Problem to work on - For the records that follow, return only the count of lines containing the string "computer".

Saved entries
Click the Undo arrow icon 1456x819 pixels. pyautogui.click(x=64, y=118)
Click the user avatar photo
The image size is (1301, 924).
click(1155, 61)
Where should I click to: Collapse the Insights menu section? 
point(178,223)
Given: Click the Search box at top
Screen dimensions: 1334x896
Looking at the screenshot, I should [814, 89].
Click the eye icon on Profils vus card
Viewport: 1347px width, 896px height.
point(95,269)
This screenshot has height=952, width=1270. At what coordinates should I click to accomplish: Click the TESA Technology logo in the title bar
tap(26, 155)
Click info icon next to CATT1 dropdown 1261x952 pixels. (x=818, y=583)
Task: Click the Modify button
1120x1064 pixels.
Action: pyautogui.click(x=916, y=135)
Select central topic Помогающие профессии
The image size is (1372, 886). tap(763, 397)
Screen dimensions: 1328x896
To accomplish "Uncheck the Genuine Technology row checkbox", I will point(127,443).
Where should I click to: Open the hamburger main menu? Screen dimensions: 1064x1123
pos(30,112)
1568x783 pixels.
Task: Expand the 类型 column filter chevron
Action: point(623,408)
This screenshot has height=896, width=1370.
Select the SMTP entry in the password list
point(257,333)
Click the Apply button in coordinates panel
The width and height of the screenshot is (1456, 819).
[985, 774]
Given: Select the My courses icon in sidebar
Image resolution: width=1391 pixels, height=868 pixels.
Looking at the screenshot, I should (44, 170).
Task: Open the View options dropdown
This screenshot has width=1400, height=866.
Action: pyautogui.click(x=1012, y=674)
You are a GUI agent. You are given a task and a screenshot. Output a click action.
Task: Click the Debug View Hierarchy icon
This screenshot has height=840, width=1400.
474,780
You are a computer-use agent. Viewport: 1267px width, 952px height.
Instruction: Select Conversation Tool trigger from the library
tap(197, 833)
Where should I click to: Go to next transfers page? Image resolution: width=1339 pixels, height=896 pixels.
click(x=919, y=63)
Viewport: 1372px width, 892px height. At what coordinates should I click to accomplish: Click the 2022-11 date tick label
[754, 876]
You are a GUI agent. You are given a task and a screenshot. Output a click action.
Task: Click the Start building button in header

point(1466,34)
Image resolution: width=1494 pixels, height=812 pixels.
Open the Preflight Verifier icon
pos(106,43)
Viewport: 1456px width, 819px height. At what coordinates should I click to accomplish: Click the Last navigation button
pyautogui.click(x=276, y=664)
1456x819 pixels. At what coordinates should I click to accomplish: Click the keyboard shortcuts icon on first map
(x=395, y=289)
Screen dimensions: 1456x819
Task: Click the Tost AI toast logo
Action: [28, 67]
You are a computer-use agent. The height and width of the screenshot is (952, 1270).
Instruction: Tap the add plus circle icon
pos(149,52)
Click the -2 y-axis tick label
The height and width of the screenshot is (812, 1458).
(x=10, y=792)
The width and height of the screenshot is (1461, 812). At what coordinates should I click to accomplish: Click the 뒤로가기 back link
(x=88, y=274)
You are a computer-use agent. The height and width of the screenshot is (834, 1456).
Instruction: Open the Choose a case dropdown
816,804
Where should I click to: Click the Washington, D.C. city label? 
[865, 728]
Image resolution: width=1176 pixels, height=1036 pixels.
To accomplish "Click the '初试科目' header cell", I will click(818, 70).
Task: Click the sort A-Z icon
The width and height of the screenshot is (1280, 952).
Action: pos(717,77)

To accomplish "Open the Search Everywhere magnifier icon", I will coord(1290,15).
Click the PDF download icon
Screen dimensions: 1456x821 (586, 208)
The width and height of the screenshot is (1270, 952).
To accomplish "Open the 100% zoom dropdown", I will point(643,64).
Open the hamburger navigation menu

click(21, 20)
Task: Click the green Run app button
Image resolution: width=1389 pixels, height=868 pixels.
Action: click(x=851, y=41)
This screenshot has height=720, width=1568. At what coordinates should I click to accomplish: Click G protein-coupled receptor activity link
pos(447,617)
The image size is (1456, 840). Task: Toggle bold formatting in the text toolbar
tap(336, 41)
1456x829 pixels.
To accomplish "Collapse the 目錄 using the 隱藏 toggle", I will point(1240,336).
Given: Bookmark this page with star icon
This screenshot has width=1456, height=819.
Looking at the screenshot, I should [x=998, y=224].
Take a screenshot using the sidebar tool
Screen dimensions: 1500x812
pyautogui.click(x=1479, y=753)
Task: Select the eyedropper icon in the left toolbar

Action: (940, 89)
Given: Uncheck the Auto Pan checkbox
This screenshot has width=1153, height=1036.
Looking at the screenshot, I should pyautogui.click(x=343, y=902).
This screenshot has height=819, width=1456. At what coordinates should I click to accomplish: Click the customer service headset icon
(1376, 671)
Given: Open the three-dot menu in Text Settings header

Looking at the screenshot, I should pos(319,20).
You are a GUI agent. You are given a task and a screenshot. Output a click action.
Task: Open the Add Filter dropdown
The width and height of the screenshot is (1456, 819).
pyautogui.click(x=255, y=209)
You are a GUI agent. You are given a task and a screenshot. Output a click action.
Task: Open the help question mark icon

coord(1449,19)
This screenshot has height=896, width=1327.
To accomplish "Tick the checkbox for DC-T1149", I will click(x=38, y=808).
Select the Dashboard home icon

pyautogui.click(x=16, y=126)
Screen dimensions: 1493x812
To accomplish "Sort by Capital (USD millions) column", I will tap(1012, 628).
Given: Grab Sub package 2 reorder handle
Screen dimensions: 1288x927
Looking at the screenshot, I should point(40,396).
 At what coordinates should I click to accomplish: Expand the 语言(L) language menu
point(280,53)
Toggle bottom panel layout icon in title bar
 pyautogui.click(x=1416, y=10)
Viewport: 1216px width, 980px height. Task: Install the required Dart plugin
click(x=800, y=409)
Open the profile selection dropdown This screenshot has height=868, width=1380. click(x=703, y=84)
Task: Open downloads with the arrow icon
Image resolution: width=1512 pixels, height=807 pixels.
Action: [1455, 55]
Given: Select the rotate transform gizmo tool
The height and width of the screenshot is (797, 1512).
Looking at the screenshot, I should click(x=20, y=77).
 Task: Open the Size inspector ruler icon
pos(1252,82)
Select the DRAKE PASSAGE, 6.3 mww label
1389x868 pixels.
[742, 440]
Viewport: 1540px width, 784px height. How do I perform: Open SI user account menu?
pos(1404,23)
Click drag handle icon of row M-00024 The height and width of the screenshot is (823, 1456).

Written solution - 3